Mascot of Louisiana Tech University

Tech is the name of the fawn and white lineage of English bulldogs which serves as the live mascot of Louisiana Tech University. Tech is owned by the Student Government Association and resides with either a faculty member or local alumnus selected by the SGA. The first live mascot, Tech I, was donated in 1930 by the Matthews family. Tech XIX served as the university's official mascot from 2001 until 2007. He was retired in November 2007 after surviving a heat stroke suffered at a Louisiana Tech summer orientation session. Tech XIX died in 2009. On January 22, 2008, Tech XX was officially installed as the new official mascot and debuted at La Tech's men's basketball game against Nevada on January 26, 2008. Tech XX was born in Licking, Missouri, on October 9, 2007, and is the son of Kahuna Mighty Sampson and Abbie Jane Kofax. Tech XX was in the care of Ruston veterinarian and Tech alumnus Dr. Patrick Sexton.
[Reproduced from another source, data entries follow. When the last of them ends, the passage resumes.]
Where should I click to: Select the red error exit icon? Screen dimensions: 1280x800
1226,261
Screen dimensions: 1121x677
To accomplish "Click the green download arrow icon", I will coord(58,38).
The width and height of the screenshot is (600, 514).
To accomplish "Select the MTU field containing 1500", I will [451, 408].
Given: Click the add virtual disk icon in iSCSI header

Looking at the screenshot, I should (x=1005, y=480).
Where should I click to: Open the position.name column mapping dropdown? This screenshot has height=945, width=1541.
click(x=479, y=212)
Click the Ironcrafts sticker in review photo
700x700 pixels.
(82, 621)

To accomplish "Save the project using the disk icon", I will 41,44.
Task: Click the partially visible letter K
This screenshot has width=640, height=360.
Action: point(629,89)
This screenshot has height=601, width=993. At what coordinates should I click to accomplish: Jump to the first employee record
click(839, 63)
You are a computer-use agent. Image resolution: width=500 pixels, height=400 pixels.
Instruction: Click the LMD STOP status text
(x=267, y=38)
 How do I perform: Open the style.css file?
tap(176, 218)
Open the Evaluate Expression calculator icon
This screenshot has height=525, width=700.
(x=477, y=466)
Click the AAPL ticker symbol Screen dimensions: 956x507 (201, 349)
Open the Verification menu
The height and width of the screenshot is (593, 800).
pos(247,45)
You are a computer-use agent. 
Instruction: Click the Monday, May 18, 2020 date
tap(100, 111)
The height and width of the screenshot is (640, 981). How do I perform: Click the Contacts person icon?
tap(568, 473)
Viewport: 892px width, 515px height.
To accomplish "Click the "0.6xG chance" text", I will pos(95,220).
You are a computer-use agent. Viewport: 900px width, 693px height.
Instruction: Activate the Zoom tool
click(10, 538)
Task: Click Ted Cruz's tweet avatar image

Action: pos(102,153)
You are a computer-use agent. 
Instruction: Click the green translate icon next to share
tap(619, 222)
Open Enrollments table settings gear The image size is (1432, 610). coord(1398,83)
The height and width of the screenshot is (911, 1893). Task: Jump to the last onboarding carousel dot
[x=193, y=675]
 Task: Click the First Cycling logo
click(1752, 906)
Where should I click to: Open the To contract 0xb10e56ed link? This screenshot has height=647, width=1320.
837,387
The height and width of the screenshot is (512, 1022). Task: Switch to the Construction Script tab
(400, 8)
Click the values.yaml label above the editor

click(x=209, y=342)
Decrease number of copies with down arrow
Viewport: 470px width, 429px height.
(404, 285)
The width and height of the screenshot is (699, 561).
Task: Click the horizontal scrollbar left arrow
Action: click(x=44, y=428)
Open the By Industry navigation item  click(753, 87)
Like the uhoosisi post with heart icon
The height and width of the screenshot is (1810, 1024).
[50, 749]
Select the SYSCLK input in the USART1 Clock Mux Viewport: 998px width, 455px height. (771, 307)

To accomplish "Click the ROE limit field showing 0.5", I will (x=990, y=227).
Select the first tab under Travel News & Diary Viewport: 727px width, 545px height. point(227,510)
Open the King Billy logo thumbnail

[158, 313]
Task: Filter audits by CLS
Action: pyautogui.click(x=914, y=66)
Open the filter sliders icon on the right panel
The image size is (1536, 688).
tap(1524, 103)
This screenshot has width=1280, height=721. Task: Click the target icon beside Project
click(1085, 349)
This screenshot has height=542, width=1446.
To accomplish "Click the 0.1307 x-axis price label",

On July 30, 2012, Sexton Animal Health Center announced that Tech XX had been missing since 8 pm the night before after being let outside. There was a $2000 reward posted. However on Wednesday afternoon, August 1, 2012, Sexton Animal Health Center announced that an employee lied about Tech XX being missing. The now former employee left the dog outside too long, and it died of heat stroke on Sunday, July 29, 2012.

== History ==
The bulldog may have been chosen as mascot of the university in 1899. According to legend, five students adopted a bulldog that had been wandering around campus that year. A fire broke out among the students' house not long after. The adopted bulldog barked at his new masters until they all awoke, allowing them to escape the burning building. The bulldog, however, had inhaled too much of the smoke and never made it out of the building before it burned to the ground. The students buried the dog on campus.

===Stuffed mascot era===
Prior to the donation of the first live bulldog, the university owned a large stuffed dog that served as the mascot. An article in the Ruston Daily Leader states, The old Dog has cauliflower ears, a few adhesive bandages and his paint is faded, showing evidence of having engaged in quite a few battles, and if his looks do not belie him he has faith in the relinquishing of his place as mascot, so emblematic of his Bulldog "tenacity."

===Tech I===
In October 1930, the first bulldog mascot was given to the university by the Matthews family. Two of the Matthews boys, Henry and Thomas, were freshmen at Tech and became the new mascot's caretakers. Tech I died of internal hemorrhaging on August 17, 1932, and was buried under the athletic field.